REPORT

スーダン

避難民居住区に小学校を建設しました!

前回は、JVCが南コルドファン州カドグリで行っている出生登録支援についてご報告しました。今回は、出生登録を取得した子どもたちを含め、より多くの児童が学校に通えることを目指して行っている小学校支援についてです。


新しい校舎と子どもたち)

避難民の子どもたちは、小学校への登録が叶えば、地域の小学校に入学することになります。しかし、すでに多くの小学校で、教室の定員を大幅に超えた人数の児童が学んでいます。低学年では、机いすのない教室で、100人以上の児童が授業を受けていたり、青空教室であったりすることも珍しくありません。避難民の児童が通うようになれば、ますます教室は不足します。

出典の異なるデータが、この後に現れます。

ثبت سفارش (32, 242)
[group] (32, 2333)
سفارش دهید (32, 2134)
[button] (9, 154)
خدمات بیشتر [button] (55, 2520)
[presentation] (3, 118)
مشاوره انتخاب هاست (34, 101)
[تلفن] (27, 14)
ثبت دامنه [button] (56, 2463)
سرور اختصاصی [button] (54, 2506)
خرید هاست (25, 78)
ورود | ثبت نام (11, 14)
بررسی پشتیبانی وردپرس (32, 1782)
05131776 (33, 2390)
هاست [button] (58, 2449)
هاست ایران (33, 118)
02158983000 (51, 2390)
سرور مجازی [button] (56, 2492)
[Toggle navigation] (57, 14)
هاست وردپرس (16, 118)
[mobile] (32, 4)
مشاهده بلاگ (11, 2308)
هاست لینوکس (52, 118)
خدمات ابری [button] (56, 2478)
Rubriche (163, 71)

JVCは、避難民を含む多くの児童がより良い環境で学べるよう、学校校舎の増設や補修を行っています。これまでは、既存の小学校の校舎増設でしたが、今年は、JVCが2年前に幼稚園を建設した避難民居住区に、新たに学校を建設しました。これにより、地域の既存校に生徒が集中するのを軽減し、子どもたちは避難民居住区から交通量の多い大通りを渡って通学する必要もなくなります。また、教室棟は支援により建設しますが、教員用の事務所棟は、避難民コミュニティの住民が自ら建設することを事前に合意しました。

校舎は無事に完成し、先日引き渡し式が行われました。母親や教師に加え、州政府、役場、国連などの関係者も参加し、テープカットや各参加者からのスピーチと、式は大変盛り上がりました。行政関係者からは、制服やノートなどの学用品を支援するというコメントもあり、今後は、学校と行政が連携して学校の運営がなされることが期待されます。

スピーチをする校長先生)

引き渡し式の前日、学校に下見に行くと、母親たちが校舎の周りの草を刈って、翌日の準備をしていまいした。そして、顔なじみのJVCスタッフを見つけると、草刈りの手を休めて、大きな歓声で喜びを表現していました。引き渡し式に参加した母親たちは、スピーチにじっと耳を傾け、子どもたちの様子を見守っていました。多くの子どもたちがこの学校で学び、思い描く未来に向けて、無事に卒業していってくれることを願ってやみません。


校舎周辺の草を刈る母親たち)

南コルドファンの紛争は、休戦状態が2年以上続き、情勢は安定しつつあり、避難先から帰還する人たちも増えています。しかし、帰還先の井戸や学校などのインフラは破壊され、帰還の妨げにもなっています。故郷に帰ることを望む人々が元の暮らしに戻れるよう、今後は、帰還地域での活動も行っていきます。